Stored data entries
* * * * * * * * *

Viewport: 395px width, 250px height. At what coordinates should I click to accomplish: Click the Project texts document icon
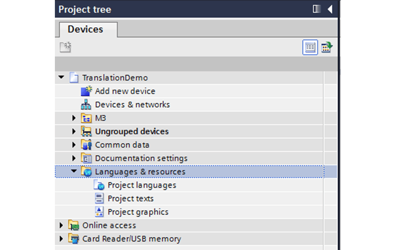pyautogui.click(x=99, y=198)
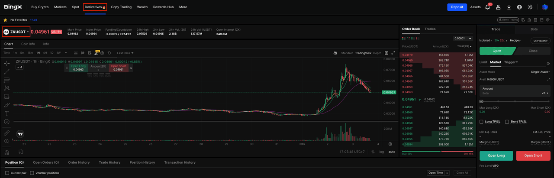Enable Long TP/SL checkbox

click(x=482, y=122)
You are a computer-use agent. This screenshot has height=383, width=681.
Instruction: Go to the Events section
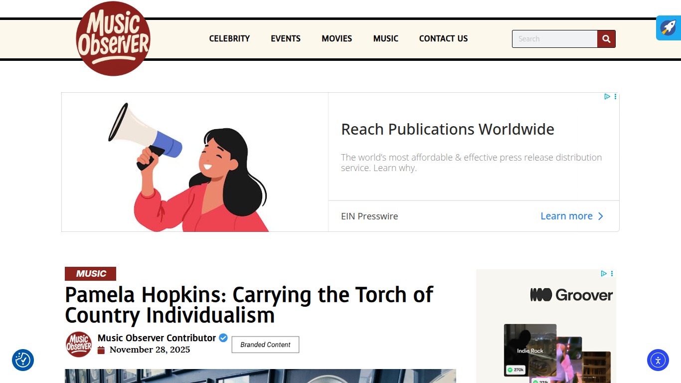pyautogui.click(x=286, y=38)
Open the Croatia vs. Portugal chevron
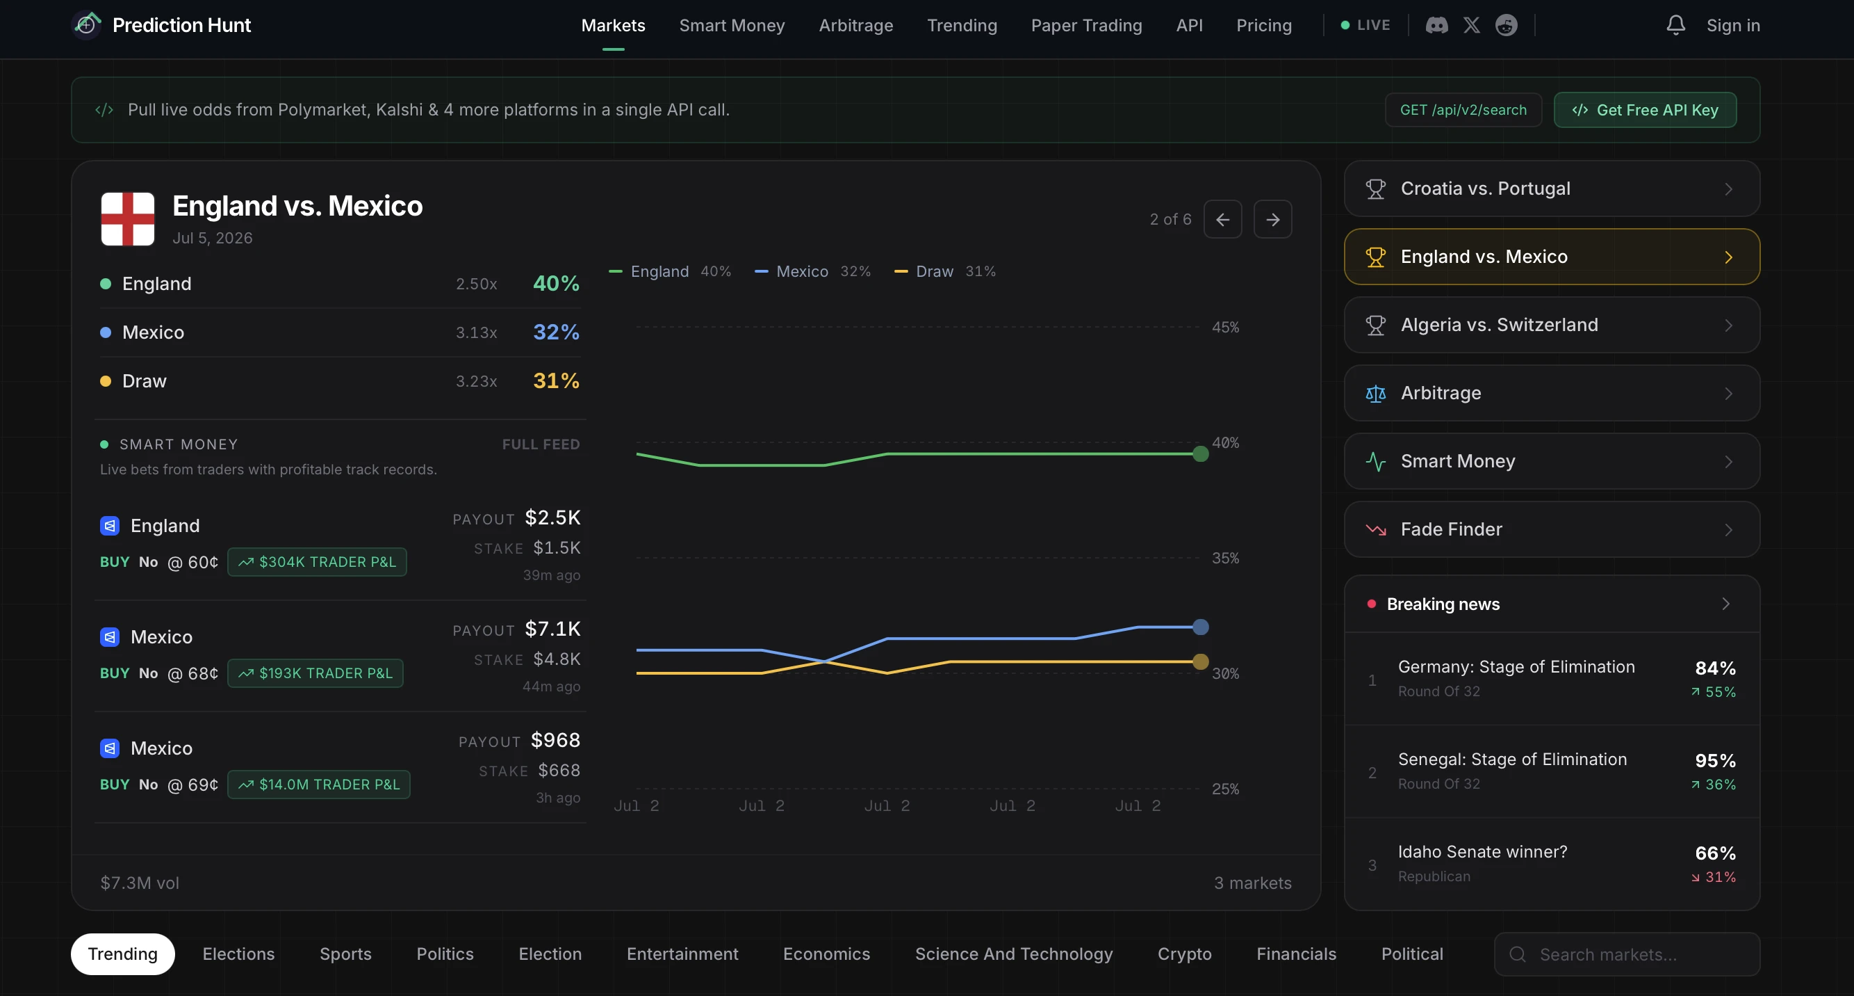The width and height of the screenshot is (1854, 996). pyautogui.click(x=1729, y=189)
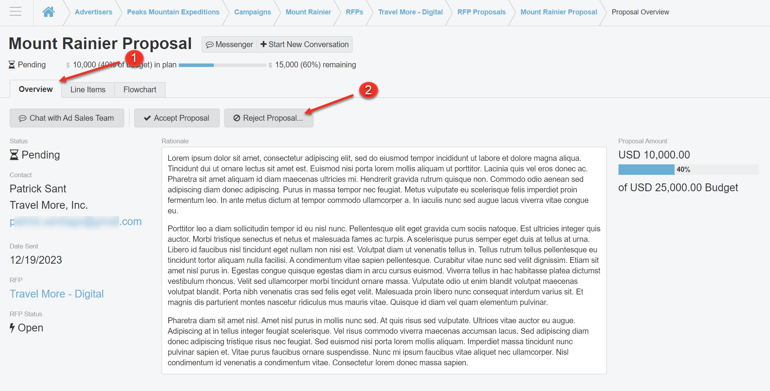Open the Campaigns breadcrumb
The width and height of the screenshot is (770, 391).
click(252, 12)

* * * * * * * * *

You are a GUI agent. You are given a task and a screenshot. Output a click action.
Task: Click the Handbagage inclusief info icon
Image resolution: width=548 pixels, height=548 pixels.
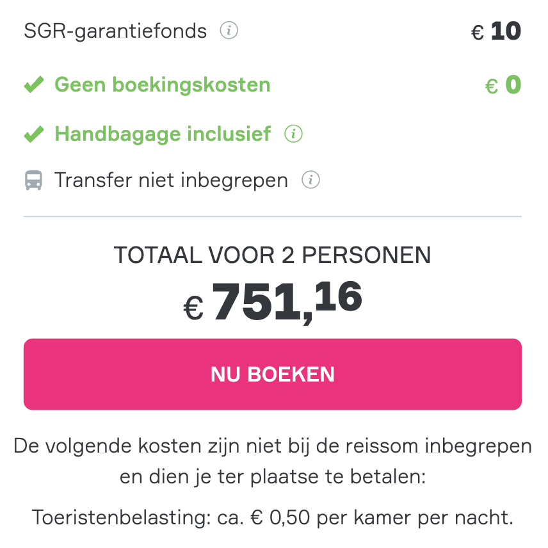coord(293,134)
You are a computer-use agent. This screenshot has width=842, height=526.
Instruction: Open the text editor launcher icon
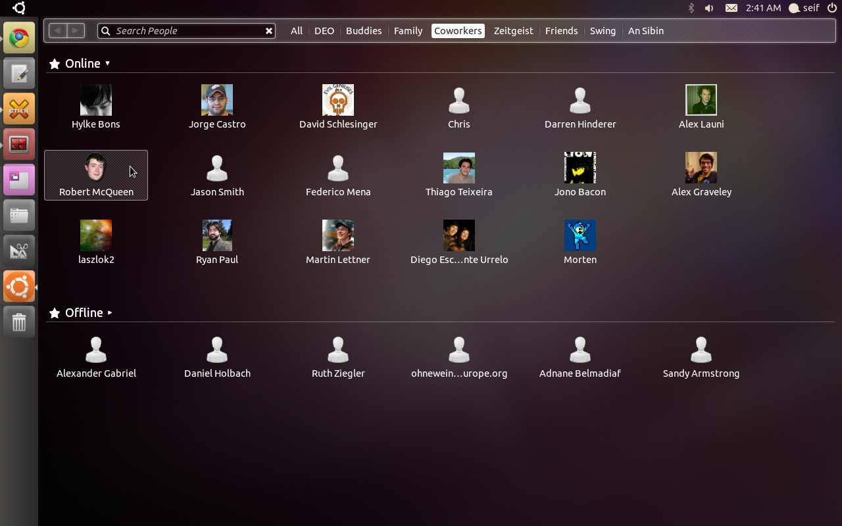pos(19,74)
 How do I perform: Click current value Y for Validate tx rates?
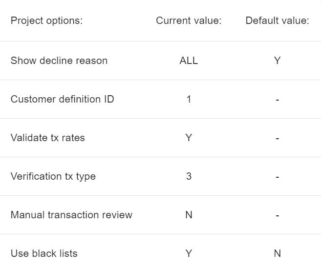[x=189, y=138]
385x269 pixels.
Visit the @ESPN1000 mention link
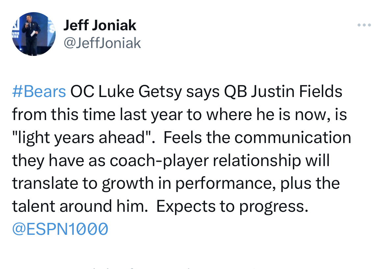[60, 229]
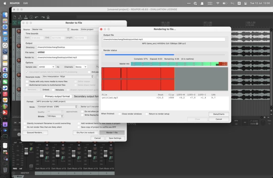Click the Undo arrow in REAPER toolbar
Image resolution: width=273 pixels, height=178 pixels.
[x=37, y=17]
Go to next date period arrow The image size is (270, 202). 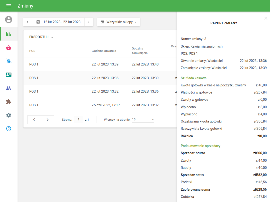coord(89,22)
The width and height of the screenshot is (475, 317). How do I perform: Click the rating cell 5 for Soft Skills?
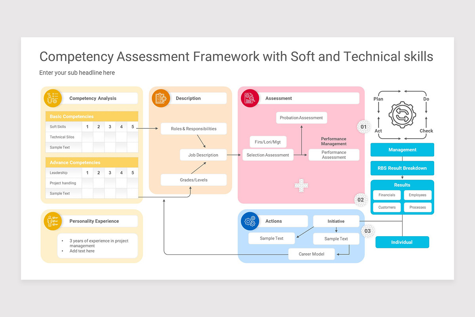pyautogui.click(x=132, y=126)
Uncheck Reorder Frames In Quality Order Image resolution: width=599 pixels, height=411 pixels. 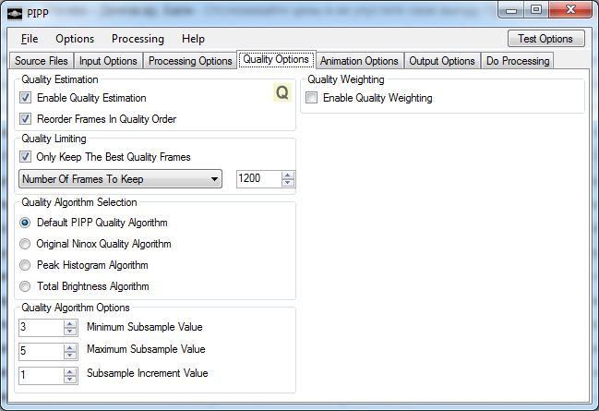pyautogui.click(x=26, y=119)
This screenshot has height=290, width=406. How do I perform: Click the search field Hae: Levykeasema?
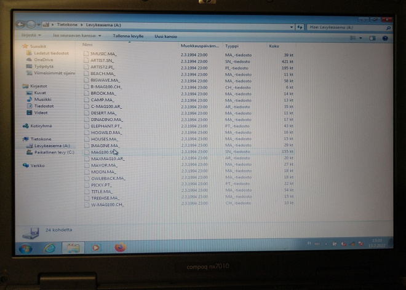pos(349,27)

* * * * * * * * *

If a line in the data above contains "agent", return that line.

## Response below
You are a computer-use agent. This screenshot has height=383, width=681.
You are a GUI agent. You are given a task and a screenshot. Output a click action.
You are a computer-use agent. This screenshot has width=842, height=526.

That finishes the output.